Кроме того, я считала нецелесообразным проникать в секту через ее низы и транжирить время на попытки добраться до ее верхушки — где, собственно говоря, и содержится вся важная информация. Можно ведь и обломаться где-нибудь на полпути…
Именно это и произошло с двумя агентами, которым Секретная разведывательная служба поручила внедриться в эту секту: они «обломались на полпути». Возможно, ее стратегия была более правильной, и, возможно, она могла бы добиться поставленной цели только потому, что она — женщина.
— Кстати, а ты ведь оказывал давление на полицейских, чтобы заставить их прийти к выводу о том, что было совершено самоубийство. Они были всего лишь марионетками в твоих руках. И если ты не делал этого для того, чтобы выгородить самого себя, то почему же ты тогда это делал?
— А потому что данное дело нужно было как можно быстрее вырвать из сферы общественного внимания и взять под свой контроль. Версия о самоубийстве позволяла сделать это самым быстрым и вполне законным способом. Мы, кстати, отнюдь не были заинтересованы в том, чтобы покончить с Крюффнером — по крайней мере, сейчас. Живой он был для нас полезнее, чем мертвый.
— И куда же, по-вашему, мог привести вас живой Крюффнер?
— Он…
В моем мозгу вдруг забили тревогу все те нормы поведения и основополагающие правила, которые когда-то вбил в мое сознание кэптен Камминг и которые уже трансформировались у меня в рефлексы. Я запнулся. Меня охватили сомнения. И она это заметила.
— Этот разговор, по всей видимости, продолжать нельзя, — вздохнула она, откидываясь на спинку стула. Она вдруг показалась мне очень уставшей. — Пожалуй, мне лучше вернуться в Париж.

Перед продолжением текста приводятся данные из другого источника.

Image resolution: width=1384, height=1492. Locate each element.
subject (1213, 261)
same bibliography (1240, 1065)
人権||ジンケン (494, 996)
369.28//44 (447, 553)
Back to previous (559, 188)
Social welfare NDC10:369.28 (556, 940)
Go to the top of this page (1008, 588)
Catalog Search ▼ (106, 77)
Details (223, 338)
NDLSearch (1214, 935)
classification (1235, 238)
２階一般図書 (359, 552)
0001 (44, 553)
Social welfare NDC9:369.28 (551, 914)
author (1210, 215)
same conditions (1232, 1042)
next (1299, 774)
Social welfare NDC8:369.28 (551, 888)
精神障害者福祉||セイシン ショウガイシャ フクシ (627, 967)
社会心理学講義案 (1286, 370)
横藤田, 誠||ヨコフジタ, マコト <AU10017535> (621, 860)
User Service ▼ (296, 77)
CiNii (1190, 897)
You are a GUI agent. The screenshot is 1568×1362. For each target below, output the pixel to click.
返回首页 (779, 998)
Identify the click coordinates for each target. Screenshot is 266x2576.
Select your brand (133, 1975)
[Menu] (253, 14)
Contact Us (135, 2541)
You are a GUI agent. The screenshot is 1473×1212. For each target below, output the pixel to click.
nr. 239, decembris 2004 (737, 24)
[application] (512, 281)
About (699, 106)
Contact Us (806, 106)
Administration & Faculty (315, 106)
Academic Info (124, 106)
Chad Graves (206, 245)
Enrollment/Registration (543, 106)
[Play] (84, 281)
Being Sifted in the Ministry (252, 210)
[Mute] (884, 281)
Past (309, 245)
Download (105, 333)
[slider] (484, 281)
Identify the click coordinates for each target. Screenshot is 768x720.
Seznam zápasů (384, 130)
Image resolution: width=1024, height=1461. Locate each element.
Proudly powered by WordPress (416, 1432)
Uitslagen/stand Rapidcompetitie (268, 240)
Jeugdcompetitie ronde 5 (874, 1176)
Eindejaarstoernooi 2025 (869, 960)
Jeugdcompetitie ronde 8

— Нет. Ты не можешь сейчас туда вернуться.
Я сказал это категорическим тоном. Сказал, не подумав. Я поступил так, как мне не свойственно было поступать. Даже она опешила от такой моей эмоциональной реакции. Пытаться исправить этот свой промах было бы все равно, что пытаться исправить орфографическую ошибку при помощи подтирки: это бросалось бы в глаза.
— Что станет говорить матушка, если ты вдруг куда-то исчезнешь? Я хочу сказать… А как ты возвратишься потом в Брунштрих, если уедешь в Париж прямо сейчас?
Я знал, что, если она уедет, я ее не увижу уже никогда. Кроме того, у меня не было уверенности, что все, что она мне только что рассказала, — правда… Я не мог позволить ей уехать.
— Мы могли бы работать вместе, — предложил я.
Это предложение было одновременно и уловкой, и проявлением моего искреннего желания работать с ней.
Лизка встала и подошла к окну. Я догадался, что она хочет убежать от меня, хочет держаться от меня на расстоянии, хочет ощутить себя в одиночестве.